A 16 h 30, une bonne partie de Budapest
s’est subitement figée. C’est par une minute de silence et un carillon
de cloches que les Hongrois ont commémoré, jeudi 4 juin, les 100 ans du
traité de Trianon. Signé en 1920 dans l’annexe du château de Versailles,
ce traité, signé après la défaite de l’Empire austro-hongrois, pendant
la première guerre mondiale, a privé la Hongrie des deux tiers de son
territoire pour l’attribuer à ses voisins. Cent ans plus tard, Trianon
reste synonyme de tragédie pour une grande majorité des Hongrois, et
Viktor Orban avait prévu de faire de 2020 une année de commémoration.

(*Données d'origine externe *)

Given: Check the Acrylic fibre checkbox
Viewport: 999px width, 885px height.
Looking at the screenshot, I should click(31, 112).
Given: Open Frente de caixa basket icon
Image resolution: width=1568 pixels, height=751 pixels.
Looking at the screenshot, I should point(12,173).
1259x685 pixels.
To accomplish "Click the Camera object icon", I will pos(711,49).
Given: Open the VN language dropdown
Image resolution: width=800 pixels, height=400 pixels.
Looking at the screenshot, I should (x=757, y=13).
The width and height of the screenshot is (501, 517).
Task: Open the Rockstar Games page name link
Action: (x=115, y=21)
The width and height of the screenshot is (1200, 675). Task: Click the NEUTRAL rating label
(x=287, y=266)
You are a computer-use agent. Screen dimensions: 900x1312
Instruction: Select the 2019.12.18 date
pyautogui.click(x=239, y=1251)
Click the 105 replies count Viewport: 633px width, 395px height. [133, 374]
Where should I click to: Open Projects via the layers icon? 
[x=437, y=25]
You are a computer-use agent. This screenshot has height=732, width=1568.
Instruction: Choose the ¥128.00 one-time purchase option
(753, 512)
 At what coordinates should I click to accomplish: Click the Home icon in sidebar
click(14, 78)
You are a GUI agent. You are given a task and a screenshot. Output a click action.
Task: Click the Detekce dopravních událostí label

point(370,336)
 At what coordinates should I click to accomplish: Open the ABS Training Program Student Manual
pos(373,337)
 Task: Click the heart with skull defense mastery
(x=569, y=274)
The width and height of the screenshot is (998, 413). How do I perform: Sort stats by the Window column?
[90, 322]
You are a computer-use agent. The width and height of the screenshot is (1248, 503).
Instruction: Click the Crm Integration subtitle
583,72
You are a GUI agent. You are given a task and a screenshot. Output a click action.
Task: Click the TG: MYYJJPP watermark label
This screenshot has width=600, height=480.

Mais le Covid-19 est venu troubler les plans du premier ministre
nationaliste.
Face à l’épidémie, le gouvernement a en effet annulé la quasi-totalité des
événements. C’est finalement le maire d’opposition de Budapest qui a
pris, à la surprise générale, l’initiative d’organiser une minute de
silence en demandant à tous les transports en commun de s’arrêter.
« Il y a cent ans, le droit à l’autodétermination a été foulé du pied
et, nous, les Hongrois, nous ne pouvons que ressentir une douleur
profonde à ce sujet », a expliqué Gergely Karacsony, un écologiste élu en octobre 2019 à la tête d’une coalition regroupant toute l’opposition. « Pour
pouvoir sortir de l’ombre de Trianon, il faut d’abord faire face à nos
mauvaises décisions, non pas en cachant les blessures du passé, mais en
saisissant les possibilités d’avenir », a-t-il déclaré, dans une formule assez vague pour permettre à chacun de comprendre ce qui l’arrange.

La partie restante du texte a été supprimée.